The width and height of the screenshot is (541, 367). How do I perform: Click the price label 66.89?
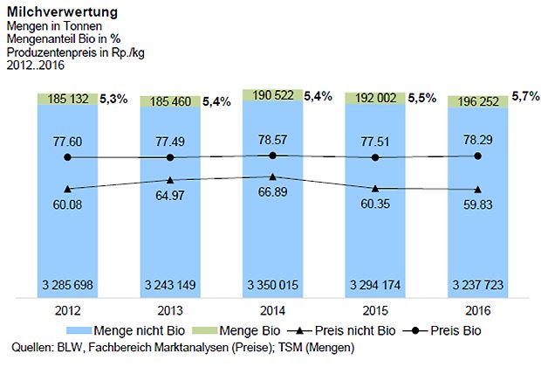pyautogui.click(x=272, y=192)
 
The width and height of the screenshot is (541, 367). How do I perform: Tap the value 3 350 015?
pyautogui.click(x=272, y=285)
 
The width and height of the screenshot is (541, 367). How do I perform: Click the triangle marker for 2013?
pyautogui.click(x=170, y=180)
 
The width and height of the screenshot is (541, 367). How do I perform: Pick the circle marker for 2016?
pyautogui.click(x=477, y=156)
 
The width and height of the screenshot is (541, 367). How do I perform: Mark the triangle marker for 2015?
pyautogui.click(x=375, y=189)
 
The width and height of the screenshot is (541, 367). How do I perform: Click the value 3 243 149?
pyautogui.click(x=170, y=285)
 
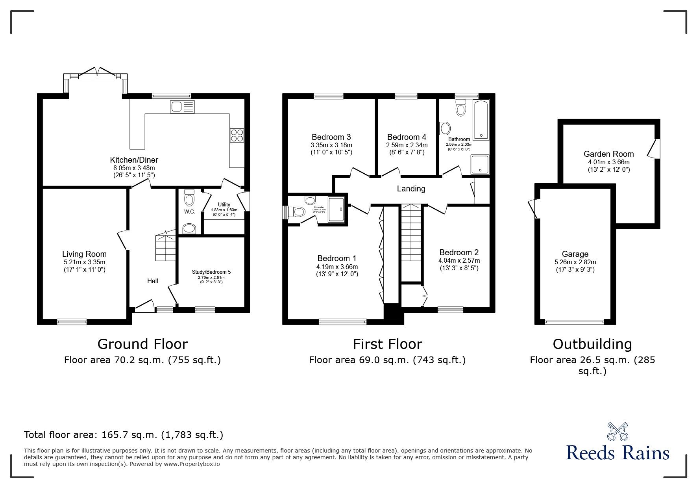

◆ Aim:
Rewrite every entry above with its request, raising each coordinate in the answers by 95 and keeping the numbers in the requests unchanged. Leave the pictures out.

◆ Written reply:
The width and height of the screenshot is (541, 367). How do I perform: Click the price label 66.89?
pyautogui.click(x=367, y=287)
 
The width and height of the screenshot is (541, 367). How do I perform: Tap the value 3 350 015?
pyautogui.click(x=367, y=380)
 
The width and height of the screenshot is (541, 367). How do I perform: Click the triangle marker for 2013?
pyautogui.click(x=265, y=275)
 
The width and height of the screenshot is (541, 367). How do I perform: Pick the circle marker for 2016?
pyautogui.click(x=572, y=251)
 
The width and height of the screenshot is (541, 367). How do I perform: Mark the triangle marker for 2015?
pyautogui.click(x=470, y=284)
 
The width and height of the screenshot is (541, 367). How do I perform: Click the value 3 243 149?
pyautogui.click(x=265, y=380)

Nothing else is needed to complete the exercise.